Métropole culturelle de l'Aufklärung

Cependant, en quelques décennies, la Messestadt retrouve son statut de ville de foire centrale dans les échanges est-ouest et nord-sud au sein du monde germanique. Au XVIIIe siècle, malgré l'affaiblissement politique de la Saxe, la bourgeoisie urbaine assoit une domination économique d'une nouvelle forme, liée au capitalisme naissant. Dans son sillage nait le mouvement des Lumières, Aufklärung en allemand, qui émerge en premier en Allemagne moyenne. Les Etats de Saxe, de Thuringe, de Hesse sont le berceau du progrès scientifique, industriel, artistique, ainsi que des nouvelles visions du développement humain et urbain. Leipzig est au coeur de ce mouvement. La ville inaugure son premier éclairage de rue en 1701, parmi les premières villes d'Europe. Elle modernise ses infrastructures publiques, aménage de nouveaux quartiers à la pointe des nouvelles conceptions urbaines, nettoie ses rues, les assainit. Dès les premières années du Siècle des Lumières, Leipzig gagne le nom de Klein Paris pour sa richesse, sa modernité, sa mondanité, sa vie culturelle et intellectuelle. C'est la ville que choisit un temps Georg Filip Telemann pour composer et oeuvrer ; il y fonde le Collegium Musicum. C'est ensuite Jean-Sébastien Bach, originaire de Thuringe, qui choisit Leipzig. Il devient maître d'orgue de la Thomaskirche et directeur du Collegium Musicum en 1729. Il compose à Leizpig jusqu'à sa mort, régnant en maître incontesté de la musique allemande, adulé de son vivant. Une décennie plus tard, ce sont les maîtres du clacissisme allemand, dont Weimar deviendra ensuite la capitale, qui fréquentent assidument Leipzig. Goethe y est étudiant de 1764 à 1768, Schiller y vivra en 1785 et y composera le texte du futur hymne européen, l'Ode à la joie. Politiquement cependant, la Saxe rencontre de plus en plus de difficultés avec son voisin du Nord, la Prusse, en pleine ascension et expansion. Durant la guerre de 7 ans (1756-63), dont la Prusse sort victorieuse, Leipzig est incessamment occupée par les Prussiens et doit payer des tributs qui la pénalisent économiquement. L'Etat saxon est ruiné.

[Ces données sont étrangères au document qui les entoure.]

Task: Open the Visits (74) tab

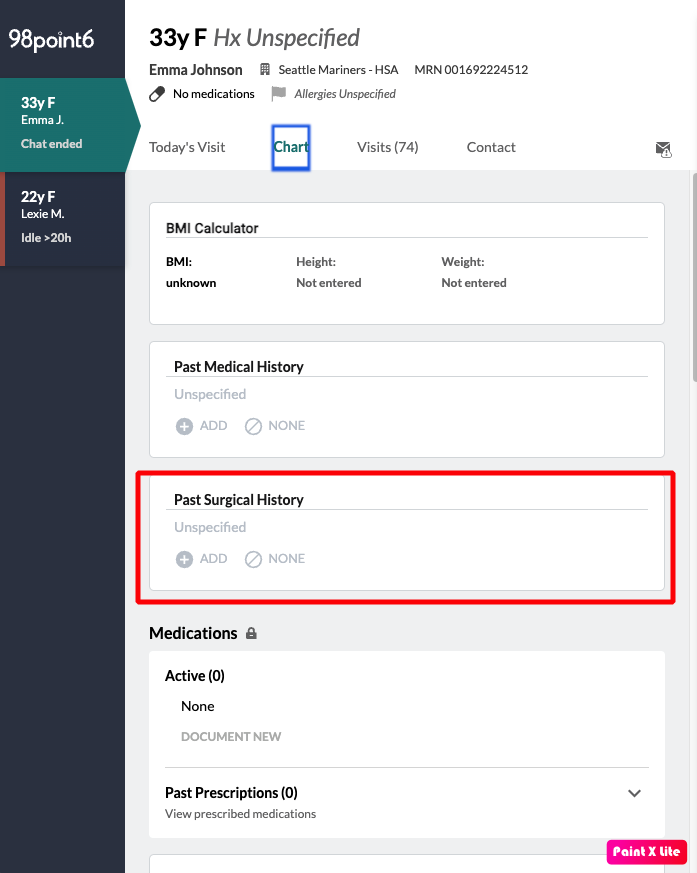Action: click(x=387, y=147)
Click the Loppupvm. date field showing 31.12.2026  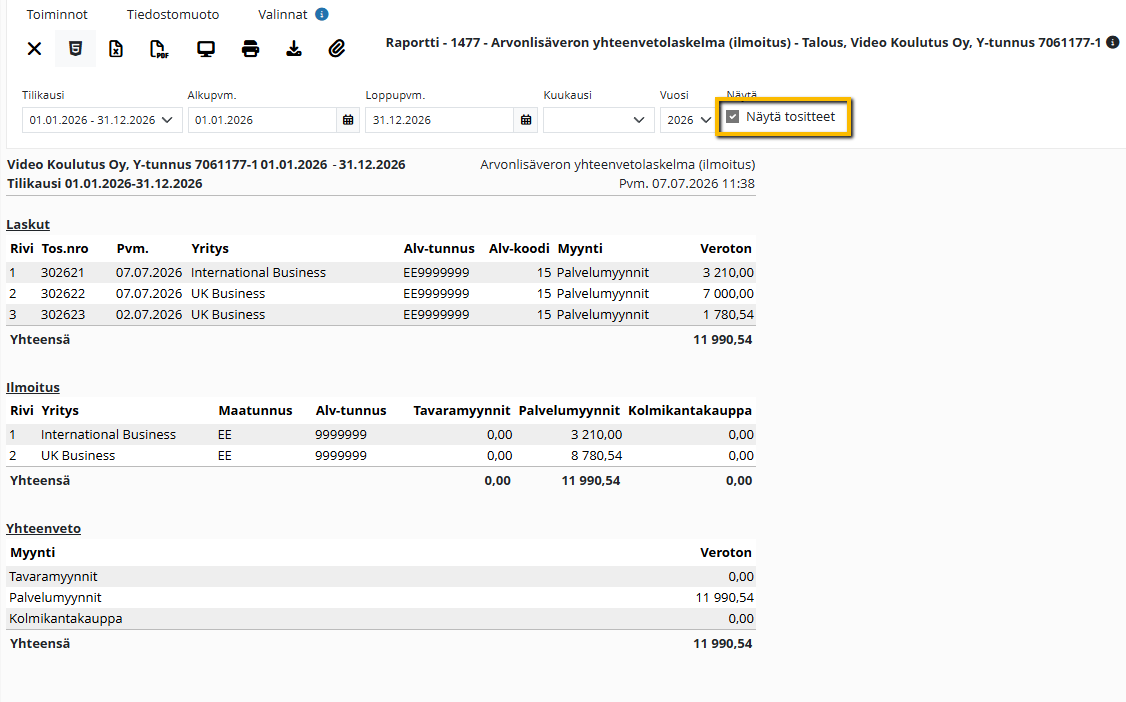pyautogui.click(x=439, y=120)
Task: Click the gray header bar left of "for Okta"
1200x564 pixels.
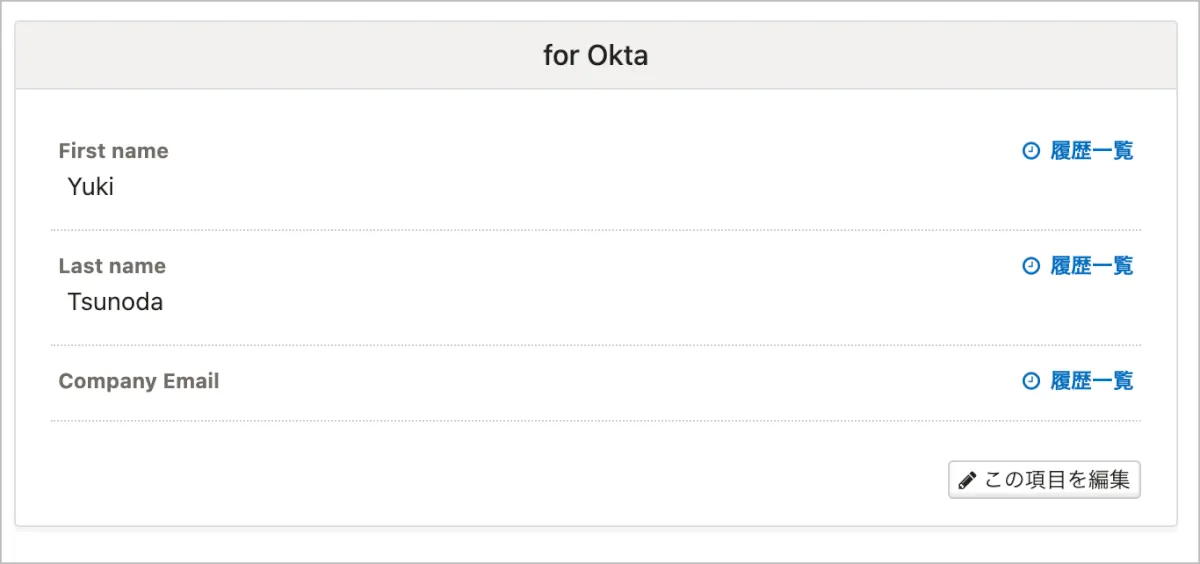Action: pos(250,55)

De 1763 à 1800 : le rétablissement saxon

Dans les années qui suivent, l'Electorat de Saxe mène une politique volontariste et active de restructuration économique globale, appelée " auf deutsch ", Rétablissement (francophilie oblige !). Le " miracle saxon " est une première occurrence du " miracle allemand ". La Saxe parvient, à la surprise de tous et en quelques années, à renaître de ses cendres et à redevenir l'un des Etats allemands les plus performants économiquement. Cette entreprise inédite, intégralement organisée par l'Etat, est initiée par le Prince-Electeur de Saxe (et Roi de Pologne) Frédéric-Auguste II, l'année de sa mort, et par son ministre Heinrich von Brühl, qui laissera son nom à beaucoup de lieux en Saxe. Elle sera ensuite menée par son successeur, Frédéric-Auguste III qui deviendra le roi Frédéric-Auguste Ier.

Napoléon, le Royaume de Saxe et ses déboires

Leipzig commence le XIXe siècle dans la tourmente. La déferlante napoléonienne bouleverse le Saint-Empire finissant, qui vole en éclat. La guerre s'importe sur le territoire des pays allemands. L'élite bourgeoise se fédère autour d'une réaction patriotique, anti-française, et se fait porteuse d'une nouvelle idéologie, moderne : le nationalisme. En revanche, les différents Etats allemands suivent leurs logiques propres, géopolitiques. La Saxe reste étrangère à la question nationale : le Prince-Electeur Frédéric-Auguste III décide en 1806 de s'allier à Napoléon, principalement pour contrer sa rivale, la Prusse, qui est entrée en guerre contre la France. Mais par ce même fait, Frédéric-Auguste manque le train du mouvement d'unification nationale allemande, qui se range désormais derrière la Prusse. Résultat principal : les élites bourgeoises, et notamment celles de Leipzig, se solidarisent de la Prusse qui porte la bannière pan-germanique, et se sentent en rupture avec leurs souverains directs lorsqu'ils ont opté pour l'alliance avec Napoléon. D'autant plus que les élites saxonnes sont principalement luthériennes (comme la Prusse) tandis que l'Electeur puis roi de Saxe est catholique. Alors que l'Electeur de Saxe est promu roi de Saxe Frédéric-Auguste Ier par Napoléon, qui le gratifie aussi du titre de duc de Varsovie, les Leipzigois tentent plusieurs insurrections contre la France et contre leur nouveau roi, réprimées dans le sang. En 1813, c'est la Bataille de Leipzig, une défaite majeure pour Napoléon... et une catastrophe pour le roi de Saxe, son allié. En 1815, le Traité de Vienne n'a aucune pitié pour le souverain saxon. Ce dernier parvint à préserver son titre et son royaume aux termes de négociations ardues. La Saxe perd environ un tiers de son territoire (la Lusace brandebourgeoise et la moitié sud de la Saxe-Anhalt actuelle, annexée par la Prusse et qui devient la Provinz Sachsen), pour revenir à peu près aux frontières de l'héritage albrechtien. C'est le territoire de la Saxe actuelle. Elle reste en revanche un royaume, mais intégrée à la Confédération germanique, institution dominée par la Prusse.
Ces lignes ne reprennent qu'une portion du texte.